A day after Cyrus Mistry's death in a car crash near Mumbai, investigators and experts tried to piece together what caused the accident and how it impacted the four people travelling in the car at the time.
Cyrus Mistry, 54, was travelling in a Mercedes GLC Sports Utility Vehicle with Darius Pandole, a former independent director in the Tata Group, his wife Anahita Pandole and brother Jehangir Pandole when the accident took place.
The car was smashed after it hit a road divider at high speed, killing the two people in the backseat, Cyrus Mistry and Jehangir Pandole.
A video shows the interior of the car. Its airbags deployed upon impact, as they are designed to do.

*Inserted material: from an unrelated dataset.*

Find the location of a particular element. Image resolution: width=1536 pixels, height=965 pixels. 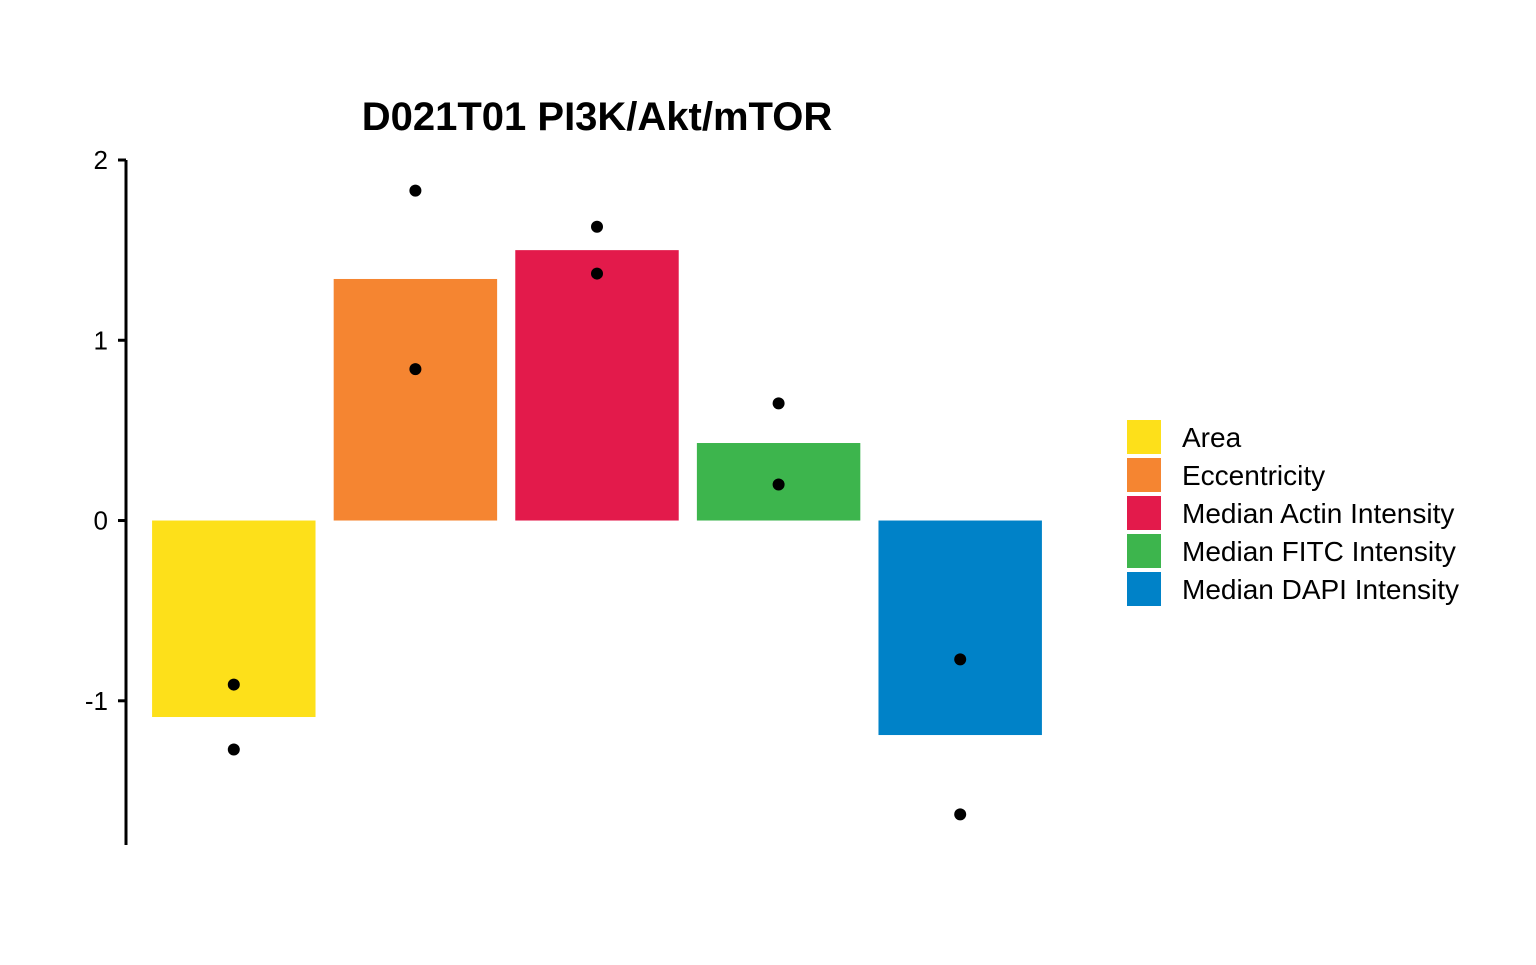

Four airbags could be seen - two airbags to help save the front passengers and the blue-coloured side-curtain airbags, which appear to have deployed on only one side of the car. That indicated that the sensors detected stress on only one side.
Cyrus Mistry and Jehangir Pandole were not wearing seat belts, according to sources. Airbags in vehicles are considered a Supplemental Restraint System (SRS) - they work only in conjunction with seat belts.
In India, very few wear seat belts in the backseat.
Reacting to Cyrus Mistry's death, industrialist Anand Mahindra tweeted a pledge that "we all owe our families."
"I resolve to always wear my seat belt even when in the rear seat of the car. And I urge all of you to take that pledge too. We all owe it to our families," Anand Mahindra, the chairman of the Mahindra Group, wrote.
A video shows an accident at a speed of 40 km per hour and the impact on the passenger wearing a belt versus the one not wearing it. The passenger in the rear seat not wearing the seat belt is thrown forward - slamming into the passenger in the front. The passenger in the rear seat who is belted remains secure.
The Mercedes SUV that Cyrus Mistry was travelling in is a vehicle that has been extensively tested, including by Global NCAP, the premier crash testing facility in the world.
A video from December 2015 shows a frontal impact at 64 km/h with 40 per cent of the car striking a deformable barrier. It also shows a full-width test with 100 per cent of the width of the car impacting a rigid barrier at 50 km/h. It proves that the passengers can survive such an accident if the passengers in the front and the rear were wearing seatbelts.